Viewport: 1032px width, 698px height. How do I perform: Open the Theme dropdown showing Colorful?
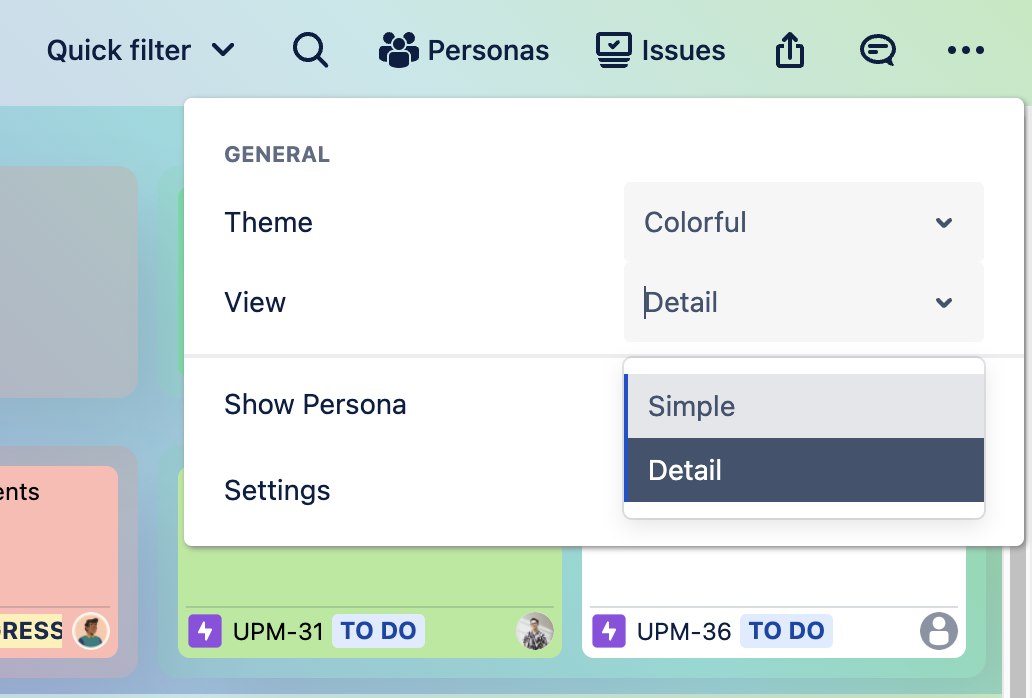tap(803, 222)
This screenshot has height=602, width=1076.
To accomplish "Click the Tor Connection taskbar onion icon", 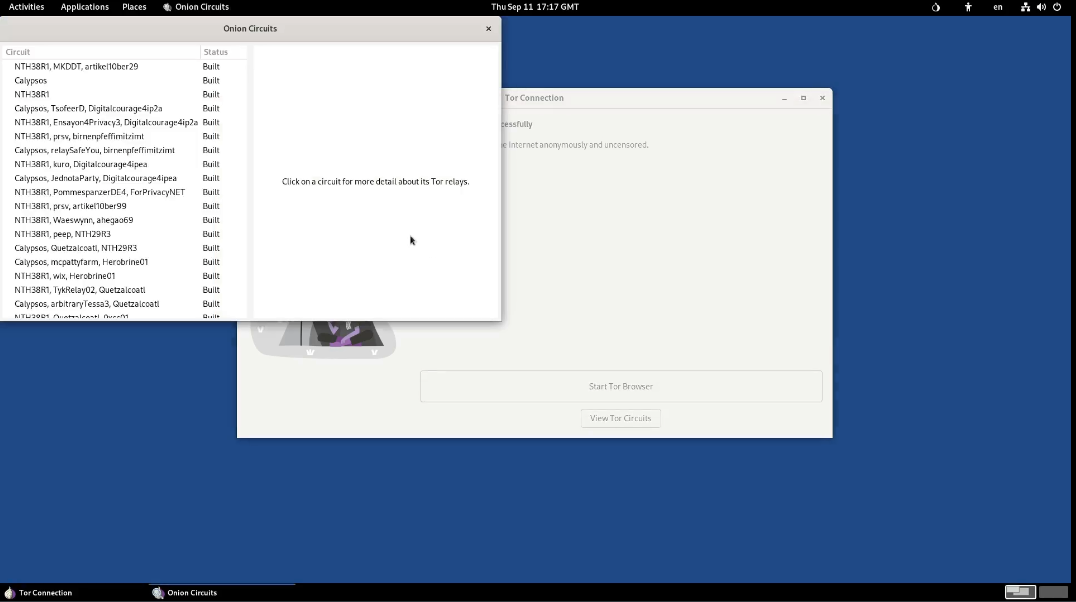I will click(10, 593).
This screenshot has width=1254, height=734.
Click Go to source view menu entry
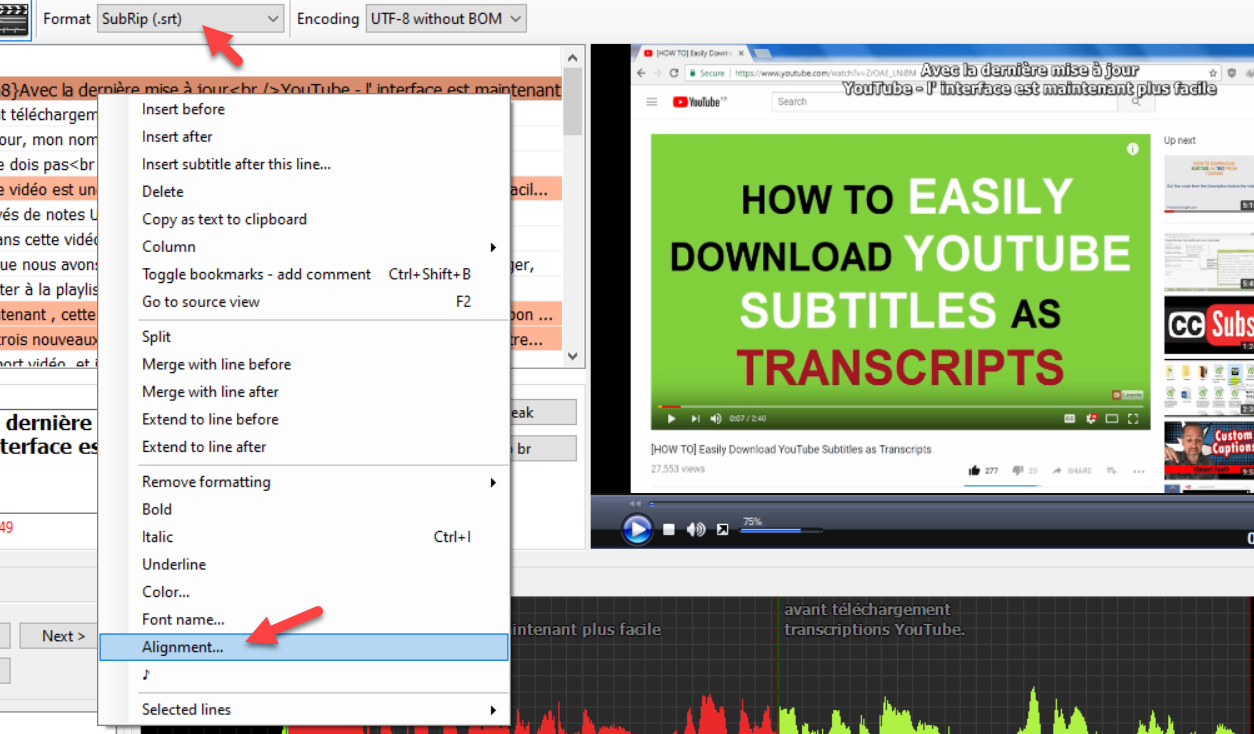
=-=-=-=-=
### EXERCISE AIM
Every line containing the word "screenshot" must be copied from the material above.

### RESULT BELOW
This screenshot has height=602, width=1076.
This screenshot has width=1254, height=734.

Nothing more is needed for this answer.